Rating:
At this point, it's no secret that Fountains of Wayne are not the world's best lyricists. I could fill this review with forced, awkward, and downright embarrassing lines from Traffic and Weather, but few people are looking to this band for lyrical wit and insight. Eleven years after releasing their excellent self-titled debut, Fountains of Wayne have found success doing one thing and one thing alone: serving bite-size and easy-to-swallow nuggets of cultural nostalgia. And they have the résumé to prove it; along with the shamelessly Cars-aping mega-hit "Stacy's Mom", primary songwriter Adam Schlesinger famously penned the songs for the Tom Hanks-directed 1996 film That Thing You Do! as well as providing songs for the recent Hugh Grant/Drew Barrymore vehicle Music and Lyrics.
Somewhere along the line, the band gave up on the slightly ramshackle charm that made their debut so exciting. With the addition of a professional backing band on 1999's Utopia Parkway, Schlesinger and co-songwriter Chris Collingwood no longer needed to strip each song down to its essential hook and mood. Rather than evoking a playful sense of whimsy, the band was free to actually recreate the sound of rock music pasts, giving their subtler songs more muscle but also opening the door to some truly awful genre pastiche.

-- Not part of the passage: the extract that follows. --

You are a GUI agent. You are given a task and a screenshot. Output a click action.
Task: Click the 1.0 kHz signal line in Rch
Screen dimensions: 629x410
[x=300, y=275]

My biggest gripe with "Stacy's Mom" wasn't its obvious nod to "Just What I Needed" or its even more obvious lyrical flaws, but rather that the song's verses seemed like tossed-off filler to kill time before the big chorus. Apparently, they've taken the song's success to heart; at its best, Traffic and Weather sounds like a collection of big-hook choruses strung together with half-hearted chugging build-ups. At its worst... well, it's far and away the most forgettable thing the band has ever released.

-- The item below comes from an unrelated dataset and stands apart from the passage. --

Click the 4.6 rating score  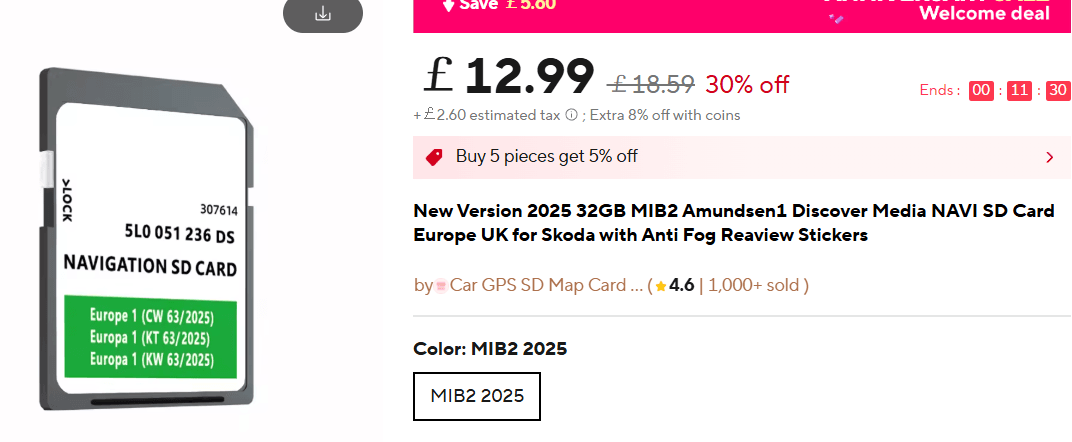(x=681, y=285)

Opener and leadoff single "Somebody to Love" sets the tale of two lonely young urbanites to crunchy guitars and a big, disco-thumping chorus. It's chock full of cultural references (Coldplay, "The King of Queens"), and succeeds in creating a generic sense of drama between verse and chorus. But, like most of Traffic and Weather, it ultimately comes down to a progression of easy and unmemorable musical choices. Yes, it "works," but only in the way that a crummy sitcom or a slick Hollywood date movie works.
That said, "Somebody to Love" is one of the album's high points. "92 Subaru", for instance, sounds like a remake of Adam Sandler's "Piece of Shit Car" minus the novelty. Elsewhere, the band seems to be veering increasingly towards stories and "themes" in their songs, and the results can be pretty nightmarish-- it's all forced structure and no payoff, like a joke stripped of its humor. And don't even get me started on "Planet of Weed".
We should expect much, much more from pop music than this kind of bullshit. "Yeah, but it's fun," or "it works for what it is" are merely excuses for mediocrity, which this album has in abundance-- none of these songs hit with the irresistible hook overload of their earliest work, or even of "Stacy's Mom". Fountains of Wayne have proven themselves capable songwriters, both as scrappy underdogs and as pop superstars, but Traffic and Weather finds them treading water in the worst possible way.